The High Court found for the claimant; however, this was overruled by the Court of Appeal on the grounds the claimant was not present at the original accident involving the racking boards. Lord Dyson, who delivered the judgment, also noted that in previous cases, the courts had ruled that case law should not develop the law around secondary victims too much further as this task should be left to Parliament.

“In the present case, [the defendant’s] negligence had two consequences which were separated by three weeks in time. The judge described them as two distinct events. The use of the word “event” has the tendency to distract. In reality there was a single accident or event (the falling of the stack of racking boards) which had two consequences. The first was the injuries to [the mother’s] head and arm; and the second (three weeks later) was her death. There was clearly a relationship of legal proximity between [the defendant and the mother]. Moreover, if [the daughter] had been in physical proximity to her mother at the time of the accident and had suffered shock and psychiatric illness as a result of seeing the accident and the injuries sustained by her mother, she would have qualified as a secondary victim on established principles But in my view, to allow [the daughter] to recover as a secondary victim on the facts of the present case would be to go too far. I have reached this conclusion for two inter-related reasons”.
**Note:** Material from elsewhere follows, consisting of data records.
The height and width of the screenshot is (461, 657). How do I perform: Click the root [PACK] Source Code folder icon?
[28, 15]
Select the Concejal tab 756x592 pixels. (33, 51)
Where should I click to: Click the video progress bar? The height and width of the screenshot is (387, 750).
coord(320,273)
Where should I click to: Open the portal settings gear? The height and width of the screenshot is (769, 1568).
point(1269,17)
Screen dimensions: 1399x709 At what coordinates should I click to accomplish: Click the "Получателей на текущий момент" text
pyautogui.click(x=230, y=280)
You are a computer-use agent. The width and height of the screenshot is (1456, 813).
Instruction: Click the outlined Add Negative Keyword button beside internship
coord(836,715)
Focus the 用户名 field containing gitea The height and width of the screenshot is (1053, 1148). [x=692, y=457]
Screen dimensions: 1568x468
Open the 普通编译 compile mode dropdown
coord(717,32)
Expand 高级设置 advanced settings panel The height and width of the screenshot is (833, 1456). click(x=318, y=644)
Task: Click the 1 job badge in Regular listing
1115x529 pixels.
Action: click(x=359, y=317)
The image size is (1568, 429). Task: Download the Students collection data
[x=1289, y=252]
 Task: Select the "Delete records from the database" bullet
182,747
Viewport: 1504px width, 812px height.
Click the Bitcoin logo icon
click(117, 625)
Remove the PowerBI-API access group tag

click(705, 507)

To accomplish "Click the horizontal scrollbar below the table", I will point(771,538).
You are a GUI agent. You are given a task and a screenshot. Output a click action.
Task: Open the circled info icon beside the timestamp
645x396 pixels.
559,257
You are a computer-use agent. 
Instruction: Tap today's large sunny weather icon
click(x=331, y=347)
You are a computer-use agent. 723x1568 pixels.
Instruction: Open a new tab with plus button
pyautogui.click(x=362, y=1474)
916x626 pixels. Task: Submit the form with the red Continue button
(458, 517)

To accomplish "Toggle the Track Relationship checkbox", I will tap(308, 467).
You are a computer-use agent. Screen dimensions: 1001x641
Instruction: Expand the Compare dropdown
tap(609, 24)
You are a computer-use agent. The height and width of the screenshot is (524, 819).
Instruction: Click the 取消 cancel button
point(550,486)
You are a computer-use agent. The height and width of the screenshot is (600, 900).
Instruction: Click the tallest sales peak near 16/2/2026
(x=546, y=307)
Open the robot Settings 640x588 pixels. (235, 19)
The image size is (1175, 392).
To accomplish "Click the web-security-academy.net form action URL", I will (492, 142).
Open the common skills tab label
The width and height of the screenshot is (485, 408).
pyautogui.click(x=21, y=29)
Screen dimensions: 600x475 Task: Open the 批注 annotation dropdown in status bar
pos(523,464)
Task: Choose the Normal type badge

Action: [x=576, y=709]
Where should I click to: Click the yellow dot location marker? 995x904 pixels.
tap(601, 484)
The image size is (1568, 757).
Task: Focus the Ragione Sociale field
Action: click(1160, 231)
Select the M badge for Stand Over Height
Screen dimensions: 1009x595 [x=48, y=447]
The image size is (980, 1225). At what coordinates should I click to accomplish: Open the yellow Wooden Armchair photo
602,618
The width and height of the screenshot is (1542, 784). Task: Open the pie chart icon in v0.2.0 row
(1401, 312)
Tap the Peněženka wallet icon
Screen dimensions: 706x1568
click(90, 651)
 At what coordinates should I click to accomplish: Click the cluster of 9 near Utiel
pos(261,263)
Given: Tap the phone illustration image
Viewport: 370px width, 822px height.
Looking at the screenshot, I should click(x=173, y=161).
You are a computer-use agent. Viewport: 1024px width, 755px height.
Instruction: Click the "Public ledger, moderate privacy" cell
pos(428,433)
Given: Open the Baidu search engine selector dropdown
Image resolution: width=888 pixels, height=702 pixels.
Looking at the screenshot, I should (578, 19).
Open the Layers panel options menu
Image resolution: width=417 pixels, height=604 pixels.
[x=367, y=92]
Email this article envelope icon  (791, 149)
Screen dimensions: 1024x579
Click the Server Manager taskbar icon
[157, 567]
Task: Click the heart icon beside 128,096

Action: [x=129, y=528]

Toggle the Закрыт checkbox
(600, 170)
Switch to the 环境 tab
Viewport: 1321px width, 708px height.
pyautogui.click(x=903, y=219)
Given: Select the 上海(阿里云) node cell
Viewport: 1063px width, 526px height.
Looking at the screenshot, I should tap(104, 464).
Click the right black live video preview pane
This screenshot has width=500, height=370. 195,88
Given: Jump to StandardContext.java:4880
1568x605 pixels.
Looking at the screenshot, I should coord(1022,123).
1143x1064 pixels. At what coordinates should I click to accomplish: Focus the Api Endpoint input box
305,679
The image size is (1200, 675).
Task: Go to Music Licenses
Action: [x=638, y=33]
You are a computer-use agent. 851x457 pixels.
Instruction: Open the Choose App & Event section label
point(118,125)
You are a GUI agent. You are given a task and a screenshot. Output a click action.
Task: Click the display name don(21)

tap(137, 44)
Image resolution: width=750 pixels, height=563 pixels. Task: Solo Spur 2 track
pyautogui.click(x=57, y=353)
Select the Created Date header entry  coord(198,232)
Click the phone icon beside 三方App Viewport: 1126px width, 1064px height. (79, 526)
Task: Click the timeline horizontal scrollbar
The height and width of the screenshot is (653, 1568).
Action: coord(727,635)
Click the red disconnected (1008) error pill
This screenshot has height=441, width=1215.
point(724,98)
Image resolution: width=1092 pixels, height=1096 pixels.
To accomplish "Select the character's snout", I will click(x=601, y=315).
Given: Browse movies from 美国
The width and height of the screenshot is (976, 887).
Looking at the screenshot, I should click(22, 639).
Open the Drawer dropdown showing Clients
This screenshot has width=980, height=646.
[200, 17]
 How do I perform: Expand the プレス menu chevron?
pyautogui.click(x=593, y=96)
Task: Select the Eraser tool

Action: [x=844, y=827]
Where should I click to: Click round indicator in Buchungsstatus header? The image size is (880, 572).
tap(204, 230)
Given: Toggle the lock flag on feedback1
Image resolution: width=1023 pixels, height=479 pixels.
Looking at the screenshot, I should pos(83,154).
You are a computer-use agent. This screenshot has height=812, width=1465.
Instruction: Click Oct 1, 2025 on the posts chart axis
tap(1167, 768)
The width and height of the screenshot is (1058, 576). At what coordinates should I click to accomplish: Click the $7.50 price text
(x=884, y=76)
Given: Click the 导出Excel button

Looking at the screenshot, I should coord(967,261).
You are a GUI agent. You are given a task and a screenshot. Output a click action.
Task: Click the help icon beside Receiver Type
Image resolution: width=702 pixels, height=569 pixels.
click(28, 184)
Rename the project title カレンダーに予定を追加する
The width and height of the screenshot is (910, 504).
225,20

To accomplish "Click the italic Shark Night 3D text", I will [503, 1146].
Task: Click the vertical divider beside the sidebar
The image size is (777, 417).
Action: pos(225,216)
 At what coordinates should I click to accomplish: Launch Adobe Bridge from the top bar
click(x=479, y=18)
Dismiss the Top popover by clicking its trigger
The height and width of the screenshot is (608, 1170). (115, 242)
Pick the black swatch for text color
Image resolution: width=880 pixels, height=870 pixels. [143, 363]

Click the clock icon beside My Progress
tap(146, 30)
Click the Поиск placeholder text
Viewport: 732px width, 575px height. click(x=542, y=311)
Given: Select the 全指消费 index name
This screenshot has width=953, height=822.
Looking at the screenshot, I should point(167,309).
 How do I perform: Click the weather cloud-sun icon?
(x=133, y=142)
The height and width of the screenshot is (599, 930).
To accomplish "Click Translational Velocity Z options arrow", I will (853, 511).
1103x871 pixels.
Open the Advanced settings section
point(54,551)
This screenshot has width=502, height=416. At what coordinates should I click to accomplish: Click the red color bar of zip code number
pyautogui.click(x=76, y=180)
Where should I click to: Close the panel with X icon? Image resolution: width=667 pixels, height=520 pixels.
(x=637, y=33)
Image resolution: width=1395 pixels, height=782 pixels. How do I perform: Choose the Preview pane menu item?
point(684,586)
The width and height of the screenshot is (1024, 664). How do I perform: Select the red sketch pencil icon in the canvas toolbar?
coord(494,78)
The two reasons that Lord Dyson gave were:

(i) the daughter would have been able to recover damages for psychiatric illness even if her mother’s death had occurred months, and possibly years, after the accident, and the concept of proximity to a secondary victim cannot reasonably be stretched this far, and

(ii) to allow liability would extend the scope of liability to secondary victims considerably further than has been done up to that time. As confirmed by previous cases, this should only be done by Parliament.

The Court of Appeal in Paul considered itself bound by Novo. Sir Geoffrey Vos, Master of the Rolls concluded:

“In my judgment, Novo does preclude liability in the circumstances of these cases, even where a horrific event is the first occasion on which any damage is caused to the primary victim.”

Concluding thoughts

Upon reading Sir Geoffrey Vos’s judgment in Paul, it comes across noticeably that he is uncomfortable with the decision in Novo. This is one of the reasons an appeal to the Supreme Court was immediately granted.

“I have, as I have already said, reservations about whether Novo correctly interprets the limitations on liability to secondary victims contained in the five elements emerging from the House of Lords authorities. Subject to hearing further argument, therefore, I would be prepared to grant permission to the claimants to appeal to the Supreme Court, if sought, so that it can consider the important issues that arise in this case.”

The issue of compensation for secondary victims is never going to be easy to resolve. However, the nuances of such cases seem too delicate for the heavy hand of legislation, which must, due to the nature of a statutory instrument, provide a ‘one size fits (almost) all’ approach. It would seem to me that the courts are best placed to approach each situation on its facts and provide outcomes that balance providing justice and compensation to the victim/s whilst ensuring the floodgates stay firmly closed against most claims.

We will provide an update on this case once the Supreme Court delivers its decision.